**DESCRIZIONE DEL PROBLEMA**
Elenca, nell'ordine in cui compaiono, tutte le persone chiamate per nome nel brano sull'ascesa dell'estrema destra.

**SEGMENTO DEL DOCUMENTO**
● ● ● ● ●
L’attuale fase politica in Europa e negli Stati Uniti è ancora caratterizzata dall’ascesa delle forze politiche dell’estrema destra che beneficiano di una tendenza di lungo periodo. Lo si vede in Germania con la crescita dell’AfD, in Francia con l’affermazione del Rassemblement National, in Italia con il confermarsi dei livelli di consenso raggiunti da Fratelli d’Italia e così via. Negli stessi Stati Uniti, nonostante il ritiro di Biden e l’entrata in corsa della sua vice Kamala Harris che ha rianimato il campo democratico, l’ex Presidente Donald Trump è ancora in grado di vincere le elezioni.

Che cosa sia questa estrema destra dal punto di vista sociologico e ideologico, quali siano le ragioni del suo successo e quali strategie alternative possano essere attuate per sconfiggerla, sono tutti interrogativi ai quali finora la sinistra non è riuscita a dare una risposta chiara e condivisa. Il tentativo più recente può essere considerato quello messo in campo da Sahra Wagenknecht con il suo movimento che si definisce di “sinistra conservatrice” che ha effettivamente recuperato una parte dei voti andati all’estrema destra ma senza intaccarne veramente la dinamica di crescita. Per molti critici l’impostazione politica e ideologica della Wagenknecht concede troppo ai temi chiave sui quali l’estrema destra è cresciuta e quindi, anziché contribuire a fermarla, rischia di favorirne la legittimazione politica.
● ● ● ● ●
**DATI FORNITI**
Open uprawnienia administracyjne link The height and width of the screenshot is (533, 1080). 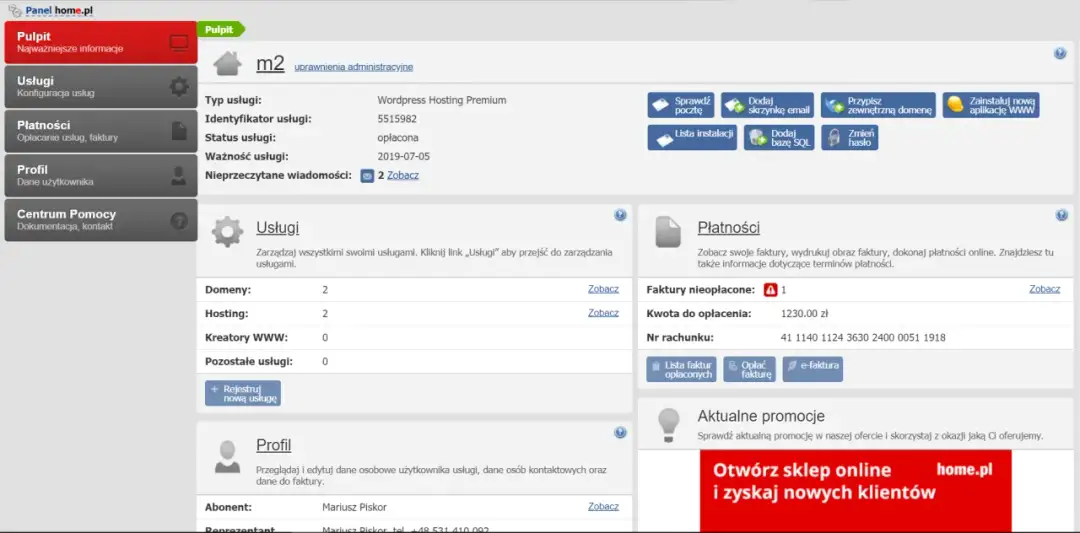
● ● ● ● ●
**RISULTATO**
Biden, Kamala Harris, Donald Trump, Sahra Wagenknecht